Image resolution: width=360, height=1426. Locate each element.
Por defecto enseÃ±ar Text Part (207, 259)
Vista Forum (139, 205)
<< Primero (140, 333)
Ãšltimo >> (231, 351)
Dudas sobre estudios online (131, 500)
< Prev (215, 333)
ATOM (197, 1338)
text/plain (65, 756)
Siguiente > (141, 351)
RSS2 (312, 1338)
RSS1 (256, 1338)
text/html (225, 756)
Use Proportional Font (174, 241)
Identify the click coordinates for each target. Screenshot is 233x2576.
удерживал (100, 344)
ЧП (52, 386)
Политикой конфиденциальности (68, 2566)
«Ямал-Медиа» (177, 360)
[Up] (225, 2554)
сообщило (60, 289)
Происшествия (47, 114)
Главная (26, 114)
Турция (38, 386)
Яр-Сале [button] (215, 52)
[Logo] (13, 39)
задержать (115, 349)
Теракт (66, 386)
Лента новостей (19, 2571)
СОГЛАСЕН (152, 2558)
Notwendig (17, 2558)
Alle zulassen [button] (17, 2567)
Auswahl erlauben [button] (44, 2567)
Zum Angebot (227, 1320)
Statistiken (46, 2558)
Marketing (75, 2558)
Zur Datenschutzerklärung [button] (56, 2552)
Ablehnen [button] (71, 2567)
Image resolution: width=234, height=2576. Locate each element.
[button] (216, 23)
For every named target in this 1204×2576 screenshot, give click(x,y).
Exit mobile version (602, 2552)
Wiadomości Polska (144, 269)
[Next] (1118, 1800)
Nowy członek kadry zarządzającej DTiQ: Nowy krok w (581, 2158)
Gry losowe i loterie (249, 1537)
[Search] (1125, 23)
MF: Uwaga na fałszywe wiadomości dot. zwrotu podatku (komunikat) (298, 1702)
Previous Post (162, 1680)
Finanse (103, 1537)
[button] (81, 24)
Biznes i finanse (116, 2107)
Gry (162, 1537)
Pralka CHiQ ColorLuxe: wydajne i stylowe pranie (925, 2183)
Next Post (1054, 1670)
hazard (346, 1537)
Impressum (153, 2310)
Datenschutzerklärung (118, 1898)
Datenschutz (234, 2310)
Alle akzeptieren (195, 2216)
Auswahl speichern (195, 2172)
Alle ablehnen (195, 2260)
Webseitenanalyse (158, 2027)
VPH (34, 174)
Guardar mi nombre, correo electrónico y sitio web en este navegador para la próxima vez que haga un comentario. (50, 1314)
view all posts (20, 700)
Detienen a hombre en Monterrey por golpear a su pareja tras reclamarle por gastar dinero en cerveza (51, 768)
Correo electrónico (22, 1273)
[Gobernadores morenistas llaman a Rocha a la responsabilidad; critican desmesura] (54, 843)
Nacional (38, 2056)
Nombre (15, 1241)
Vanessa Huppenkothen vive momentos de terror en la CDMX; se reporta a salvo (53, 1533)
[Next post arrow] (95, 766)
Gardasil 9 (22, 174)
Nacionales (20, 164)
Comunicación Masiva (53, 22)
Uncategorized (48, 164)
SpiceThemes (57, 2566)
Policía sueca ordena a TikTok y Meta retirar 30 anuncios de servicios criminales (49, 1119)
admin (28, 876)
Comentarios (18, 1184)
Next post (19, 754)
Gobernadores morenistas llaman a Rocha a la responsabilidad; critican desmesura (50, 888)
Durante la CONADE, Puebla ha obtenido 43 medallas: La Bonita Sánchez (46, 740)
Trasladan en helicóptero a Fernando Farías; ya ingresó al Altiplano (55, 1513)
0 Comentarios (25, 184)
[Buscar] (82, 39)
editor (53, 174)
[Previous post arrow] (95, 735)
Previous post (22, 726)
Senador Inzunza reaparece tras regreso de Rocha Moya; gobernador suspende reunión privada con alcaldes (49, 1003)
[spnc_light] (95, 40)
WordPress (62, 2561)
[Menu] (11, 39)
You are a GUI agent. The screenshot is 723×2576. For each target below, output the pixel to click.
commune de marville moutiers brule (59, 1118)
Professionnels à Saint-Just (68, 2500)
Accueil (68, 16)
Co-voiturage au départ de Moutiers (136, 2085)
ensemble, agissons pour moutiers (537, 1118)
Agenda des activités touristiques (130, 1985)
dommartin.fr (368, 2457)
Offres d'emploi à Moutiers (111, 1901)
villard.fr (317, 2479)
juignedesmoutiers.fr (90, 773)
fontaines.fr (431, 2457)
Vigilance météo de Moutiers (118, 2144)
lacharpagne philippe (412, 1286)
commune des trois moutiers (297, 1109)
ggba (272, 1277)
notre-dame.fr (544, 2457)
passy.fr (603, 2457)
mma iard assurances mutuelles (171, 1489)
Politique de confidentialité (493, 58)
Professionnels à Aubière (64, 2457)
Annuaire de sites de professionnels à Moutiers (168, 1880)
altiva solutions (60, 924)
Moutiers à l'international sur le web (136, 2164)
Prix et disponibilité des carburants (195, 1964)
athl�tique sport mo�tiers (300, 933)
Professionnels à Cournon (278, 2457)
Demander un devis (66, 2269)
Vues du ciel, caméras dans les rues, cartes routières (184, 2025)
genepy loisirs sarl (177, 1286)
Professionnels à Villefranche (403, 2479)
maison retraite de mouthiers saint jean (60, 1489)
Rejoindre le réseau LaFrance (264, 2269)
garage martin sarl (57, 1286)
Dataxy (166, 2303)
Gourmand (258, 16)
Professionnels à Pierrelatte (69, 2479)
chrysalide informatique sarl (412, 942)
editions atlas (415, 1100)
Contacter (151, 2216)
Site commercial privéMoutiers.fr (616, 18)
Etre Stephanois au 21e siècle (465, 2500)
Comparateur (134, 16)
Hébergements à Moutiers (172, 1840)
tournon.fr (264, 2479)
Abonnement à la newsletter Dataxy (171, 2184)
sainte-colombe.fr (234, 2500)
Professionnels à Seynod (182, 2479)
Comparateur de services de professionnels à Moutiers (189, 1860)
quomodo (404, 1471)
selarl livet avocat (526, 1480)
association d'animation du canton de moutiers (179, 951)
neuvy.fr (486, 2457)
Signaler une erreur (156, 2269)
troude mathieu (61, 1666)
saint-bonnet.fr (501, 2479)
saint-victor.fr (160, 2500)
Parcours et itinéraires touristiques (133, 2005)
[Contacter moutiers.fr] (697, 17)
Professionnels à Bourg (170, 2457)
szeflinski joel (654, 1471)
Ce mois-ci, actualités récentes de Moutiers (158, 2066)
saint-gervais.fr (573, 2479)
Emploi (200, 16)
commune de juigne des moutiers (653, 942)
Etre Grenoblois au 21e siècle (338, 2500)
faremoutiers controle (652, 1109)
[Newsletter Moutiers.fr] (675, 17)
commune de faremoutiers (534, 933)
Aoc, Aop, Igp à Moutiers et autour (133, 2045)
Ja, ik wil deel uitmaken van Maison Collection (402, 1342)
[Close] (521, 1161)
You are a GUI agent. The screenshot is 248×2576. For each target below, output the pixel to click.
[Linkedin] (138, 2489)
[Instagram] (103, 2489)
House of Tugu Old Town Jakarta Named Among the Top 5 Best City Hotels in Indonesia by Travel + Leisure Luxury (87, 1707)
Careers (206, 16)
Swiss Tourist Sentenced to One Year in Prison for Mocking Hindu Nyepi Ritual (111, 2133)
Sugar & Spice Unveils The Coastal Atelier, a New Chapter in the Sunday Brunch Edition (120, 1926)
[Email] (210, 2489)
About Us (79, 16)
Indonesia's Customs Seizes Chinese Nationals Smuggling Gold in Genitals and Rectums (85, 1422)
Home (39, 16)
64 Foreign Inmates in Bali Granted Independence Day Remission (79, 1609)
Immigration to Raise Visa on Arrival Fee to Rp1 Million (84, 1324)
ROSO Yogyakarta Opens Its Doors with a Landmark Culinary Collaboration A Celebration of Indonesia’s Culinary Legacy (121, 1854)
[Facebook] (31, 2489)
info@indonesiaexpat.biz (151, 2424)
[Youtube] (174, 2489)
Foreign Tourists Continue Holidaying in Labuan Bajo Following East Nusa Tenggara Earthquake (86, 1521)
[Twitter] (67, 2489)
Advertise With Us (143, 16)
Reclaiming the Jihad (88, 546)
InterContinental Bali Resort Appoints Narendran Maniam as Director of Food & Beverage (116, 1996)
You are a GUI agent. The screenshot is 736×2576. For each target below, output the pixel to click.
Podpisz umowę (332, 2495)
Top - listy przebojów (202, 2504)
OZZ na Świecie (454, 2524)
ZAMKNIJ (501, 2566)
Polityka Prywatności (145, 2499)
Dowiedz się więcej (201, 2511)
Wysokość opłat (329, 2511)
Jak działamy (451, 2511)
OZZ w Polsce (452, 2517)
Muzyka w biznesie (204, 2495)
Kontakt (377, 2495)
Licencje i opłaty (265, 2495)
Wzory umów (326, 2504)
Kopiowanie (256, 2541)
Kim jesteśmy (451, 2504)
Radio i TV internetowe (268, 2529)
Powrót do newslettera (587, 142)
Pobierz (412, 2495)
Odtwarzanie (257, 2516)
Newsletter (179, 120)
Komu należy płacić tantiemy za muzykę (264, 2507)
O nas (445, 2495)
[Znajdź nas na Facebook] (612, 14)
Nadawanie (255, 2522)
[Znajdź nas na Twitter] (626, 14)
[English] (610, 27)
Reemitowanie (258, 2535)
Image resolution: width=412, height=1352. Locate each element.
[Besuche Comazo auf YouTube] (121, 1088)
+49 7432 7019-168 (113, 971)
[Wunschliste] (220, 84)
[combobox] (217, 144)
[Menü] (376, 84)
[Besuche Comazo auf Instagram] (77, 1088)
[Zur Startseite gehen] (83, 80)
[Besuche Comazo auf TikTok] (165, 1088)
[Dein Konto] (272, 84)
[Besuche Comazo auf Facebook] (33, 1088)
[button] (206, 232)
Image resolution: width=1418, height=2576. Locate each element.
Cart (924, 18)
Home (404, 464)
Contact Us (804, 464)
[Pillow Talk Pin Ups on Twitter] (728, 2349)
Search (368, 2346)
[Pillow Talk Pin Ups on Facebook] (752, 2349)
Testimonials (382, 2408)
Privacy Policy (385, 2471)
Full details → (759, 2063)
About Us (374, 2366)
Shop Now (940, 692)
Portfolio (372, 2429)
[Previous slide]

____

From the records above, retype only the lines starting at the line that contains "commune de juigne des moutiers (653, 942)" and ending at the line that contains "Swiss Tourist Sentenced", both included.

commune de juigne des moutiers (653, 942)
Etre Grenoblois au 21e siècle (338, 2500)
faremoutiers controle (652, 1109)
[Newsletter Moutiers.fr] (675, 17)
commune de faremoutiers (534, 933)
Aoc, Aop, Igp à Moutiers et autour (133, 2045)
Ja, ik wil deel uitmaken van Maison Collection (402, 1342)
[Close] (521, 1161)
You are a GUI agent. The screenshot is 248×2576. For each target below, output the pixel to click.
[Linkedin] (138, 2489)
[Instagram] (103, 2489)
House of Tugu Old Town Jakarta Named Among the Top 5 Best City Hotels in Indonesia by Travel + Leisure Luxury (87, 1707)
Careers (206, 16)
Swiss Tourist Sentenced to One Year in Prison for Mocking Hindu Nyepi Ritual (111, 2133)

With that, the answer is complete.